### WORK INSTRUCTIONS
In the records below, find each line with the word "will" and copy it.

[Extracted data entries]
═══

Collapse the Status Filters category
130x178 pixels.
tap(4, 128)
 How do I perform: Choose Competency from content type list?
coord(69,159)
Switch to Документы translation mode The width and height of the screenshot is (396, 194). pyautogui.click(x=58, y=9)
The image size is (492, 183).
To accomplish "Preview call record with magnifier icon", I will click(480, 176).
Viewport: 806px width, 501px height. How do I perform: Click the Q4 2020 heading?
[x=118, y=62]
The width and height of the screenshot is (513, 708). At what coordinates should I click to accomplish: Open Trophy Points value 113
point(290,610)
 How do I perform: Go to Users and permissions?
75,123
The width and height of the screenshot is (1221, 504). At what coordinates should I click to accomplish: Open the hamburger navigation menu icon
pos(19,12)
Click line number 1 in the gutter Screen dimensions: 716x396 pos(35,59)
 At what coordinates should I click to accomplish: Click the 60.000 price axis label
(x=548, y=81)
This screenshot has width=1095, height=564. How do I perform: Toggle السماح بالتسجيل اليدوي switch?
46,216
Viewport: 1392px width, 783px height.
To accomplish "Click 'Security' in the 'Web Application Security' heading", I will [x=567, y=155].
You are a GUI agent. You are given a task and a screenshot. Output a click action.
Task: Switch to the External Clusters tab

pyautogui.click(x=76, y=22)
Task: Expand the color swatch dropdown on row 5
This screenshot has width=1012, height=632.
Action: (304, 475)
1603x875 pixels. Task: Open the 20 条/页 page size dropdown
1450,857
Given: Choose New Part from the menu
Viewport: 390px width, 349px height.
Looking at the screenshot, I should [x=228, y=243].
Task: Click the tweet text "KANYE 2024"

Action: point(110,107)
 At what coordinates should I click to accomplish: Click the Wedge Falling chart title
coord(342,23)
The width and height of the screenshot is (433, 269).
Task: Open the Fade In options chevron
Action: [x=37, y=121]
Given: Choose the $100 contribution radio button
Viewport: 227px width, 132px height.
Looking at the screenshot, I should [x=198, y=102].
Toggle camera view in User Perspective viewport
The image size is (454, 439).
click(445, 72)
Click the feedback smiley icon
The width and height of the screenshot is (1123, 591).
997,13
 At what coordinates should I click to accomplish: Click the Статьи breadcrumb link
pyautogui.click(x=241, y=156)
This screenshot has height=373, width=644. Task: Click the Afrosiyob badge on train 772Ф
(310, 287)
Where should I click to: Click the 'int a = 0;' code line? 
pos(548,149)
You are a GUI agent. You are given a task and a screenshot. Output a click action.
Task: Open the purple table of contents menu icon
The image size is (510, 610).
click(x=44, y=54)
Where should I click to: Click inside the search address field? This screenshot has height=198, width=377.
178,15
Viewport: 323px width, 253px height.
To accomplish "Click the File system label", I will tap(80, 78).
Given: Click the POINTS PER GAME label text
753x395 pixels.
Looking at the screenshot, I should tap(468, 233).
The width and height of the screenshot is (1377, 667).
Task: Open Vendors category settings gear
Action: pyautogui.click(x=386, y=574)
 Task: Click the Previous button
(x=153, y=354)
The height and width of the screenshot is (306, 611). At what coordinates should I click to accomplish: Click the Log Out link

═══

### SOLUTION TO THE EXERCISE
To accomplish "Preview call record with magnifier icon", I will click(480, 176).
To accomplish "Click 'Security' in the 'Web Application Security' heading", I will [x=567, y=155].
To accomplish "Click the File system label", I will tap(80, 78).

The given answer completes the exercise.